→ Exercise goal
Copy out again, unchanged, the listing below from the line that has "The height and width of the screenshot is (894, 1589)." through the line that has "Open RECENT LINKS in top navigation".

→ Records shown
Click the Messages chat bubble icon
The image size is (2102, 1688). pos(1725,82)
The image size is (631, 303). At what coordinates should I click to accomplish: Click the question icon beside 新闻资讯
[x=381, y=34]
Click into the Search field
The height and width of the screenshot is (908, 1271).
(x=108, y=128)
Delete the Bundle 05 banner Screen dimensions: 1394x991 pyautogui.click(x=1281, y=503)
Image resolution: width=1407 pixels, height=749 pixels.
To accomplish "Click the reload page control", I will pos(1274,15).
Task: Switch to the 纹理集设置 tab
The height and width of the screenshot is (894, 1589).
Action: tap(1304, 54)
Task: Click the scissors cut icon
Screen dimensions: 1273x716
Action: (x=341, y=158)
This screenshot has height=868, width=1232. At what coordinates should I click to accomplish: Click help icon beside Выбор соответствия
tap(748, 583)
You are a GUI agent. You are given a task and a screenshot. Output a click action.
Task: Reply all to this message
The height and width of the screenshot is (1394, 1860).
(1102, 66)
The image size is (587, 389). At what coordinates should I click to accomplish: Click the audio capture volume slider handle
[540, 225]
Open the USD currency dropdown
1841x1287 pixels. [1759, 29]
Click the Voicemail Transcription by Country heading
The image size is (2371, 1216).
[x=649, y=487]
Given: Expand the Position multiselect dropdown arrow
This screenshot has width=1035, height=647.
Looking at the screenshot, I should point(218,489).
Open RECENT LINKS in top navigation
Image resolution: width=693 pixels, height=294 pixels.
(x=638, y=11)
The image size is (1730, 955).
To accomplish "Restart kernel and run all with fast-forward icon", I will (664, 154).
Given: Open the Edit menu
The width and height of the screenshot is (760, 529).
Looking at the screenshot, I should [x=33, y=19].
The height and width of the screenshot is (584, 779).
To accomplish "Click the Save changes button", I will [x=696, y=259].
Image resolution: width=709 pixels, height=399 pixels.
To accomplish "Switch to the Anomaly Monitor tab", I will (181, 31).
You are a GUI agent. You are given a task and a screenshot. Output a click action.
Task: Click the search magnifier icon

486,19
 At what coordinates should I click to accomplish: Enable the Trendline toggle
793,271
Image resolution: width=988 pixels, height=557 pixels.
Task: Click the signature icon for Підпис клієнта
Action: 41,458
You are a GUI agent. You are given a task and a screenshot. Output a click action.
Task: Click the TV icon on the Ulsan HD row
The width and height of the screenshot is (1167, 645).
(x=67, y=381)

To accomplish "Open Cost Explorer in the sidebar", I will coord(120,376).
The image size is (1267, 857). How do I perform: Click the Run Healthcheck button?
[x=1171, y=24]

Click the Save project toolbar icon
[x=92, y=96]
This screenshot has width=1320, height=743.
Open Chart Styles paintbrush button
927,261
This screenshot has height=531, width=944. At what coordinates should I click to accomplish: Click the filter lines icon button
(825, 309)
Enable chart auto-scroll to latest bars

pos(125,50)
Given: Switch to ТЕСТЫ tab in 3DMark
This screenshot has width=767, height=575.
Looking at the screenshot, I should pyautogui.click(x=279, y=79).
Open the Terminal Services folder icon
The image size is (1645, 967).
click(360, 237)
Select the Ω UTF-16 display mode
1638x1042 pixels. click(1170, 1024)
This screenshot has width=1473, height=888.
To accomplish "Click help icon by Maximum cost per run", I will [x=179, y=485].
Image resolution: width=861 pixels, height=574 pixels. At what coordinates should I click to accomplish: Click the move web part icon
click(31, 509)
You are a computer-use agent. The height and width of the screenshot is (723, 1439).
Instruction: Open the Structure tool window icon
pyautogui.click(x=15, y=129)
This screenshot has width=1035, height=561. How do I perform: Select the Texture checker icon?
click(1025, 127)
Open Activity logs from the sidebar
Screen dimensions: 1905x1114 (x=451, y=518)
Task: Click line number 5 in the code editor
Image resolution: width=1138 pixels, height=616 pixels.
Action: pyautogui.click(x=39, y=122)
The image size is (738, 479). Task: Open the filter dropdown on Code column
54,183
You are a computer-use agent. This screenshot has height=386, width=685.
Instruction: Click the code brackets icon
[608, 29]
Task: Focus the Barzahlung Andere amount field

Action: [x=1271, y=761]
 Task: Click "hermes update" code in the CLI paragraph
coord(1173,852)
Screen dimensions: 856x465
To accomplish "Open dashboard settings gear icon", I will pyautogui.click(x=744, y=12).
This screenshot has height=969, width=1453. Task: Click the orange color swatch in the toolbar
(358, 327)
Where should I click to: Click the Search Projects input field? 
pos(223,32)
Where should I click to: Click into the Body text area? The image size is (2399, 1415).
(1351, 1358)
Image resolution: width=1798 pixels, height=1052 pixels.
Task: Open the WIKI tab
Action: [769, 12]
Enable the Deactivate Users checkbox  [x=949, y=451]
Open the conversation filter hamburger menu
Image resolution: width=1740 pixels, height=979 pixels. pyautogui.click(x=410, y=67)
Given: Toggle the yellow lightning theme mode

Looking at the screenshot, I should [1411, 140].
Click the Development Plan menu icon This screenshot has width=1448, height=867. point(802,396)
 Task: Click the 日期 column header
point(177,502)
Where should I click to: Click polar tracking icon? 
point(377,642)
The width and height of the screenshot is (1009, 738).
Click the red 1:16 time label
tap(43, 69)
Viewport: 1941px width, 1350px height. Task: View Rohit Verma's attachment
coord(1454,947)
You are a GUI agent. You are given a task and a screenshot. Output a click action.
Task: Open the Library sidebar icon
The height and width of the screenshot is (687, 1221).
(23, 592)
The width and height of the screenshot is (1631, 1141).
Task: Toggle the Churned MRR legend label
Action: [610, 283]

→ Reply
The height and width of the screenshot is (894, 1589).
Action: tap(1304, 54)
Task: Click the scissors cut icon
Screen dimensions: 1273x716
Action: (x=341, y=158)
This screenshot has height=868, width=1232. At what coordinates should I click to accomplish: Click help icon beside Выбор соответствия
tap(748, 583)
You are a GUI agent. You are given a task and a screenshot. Output a click action.
Task: Reply all to this message
The height and width of the screenshot is (1394, 1860).
(1102, 66)
The image size is (587, 389). At what coordinates should I click to accomplish: Click the audio capture volume slider handle
[540, 225]
Open the USD currency dropdown
1841x1287 pixels. [1759, 29]
Click the Voicemail Transcription by Country heading
The image size is (2371, 1216).
[x=649, y=487]
Given: Expand the Position multiselect dropdown arrow
This screenshot has width=1035, height=647.
Looking at the screenshot, I should point(218,489).
Open RECENT LINKS in top navigation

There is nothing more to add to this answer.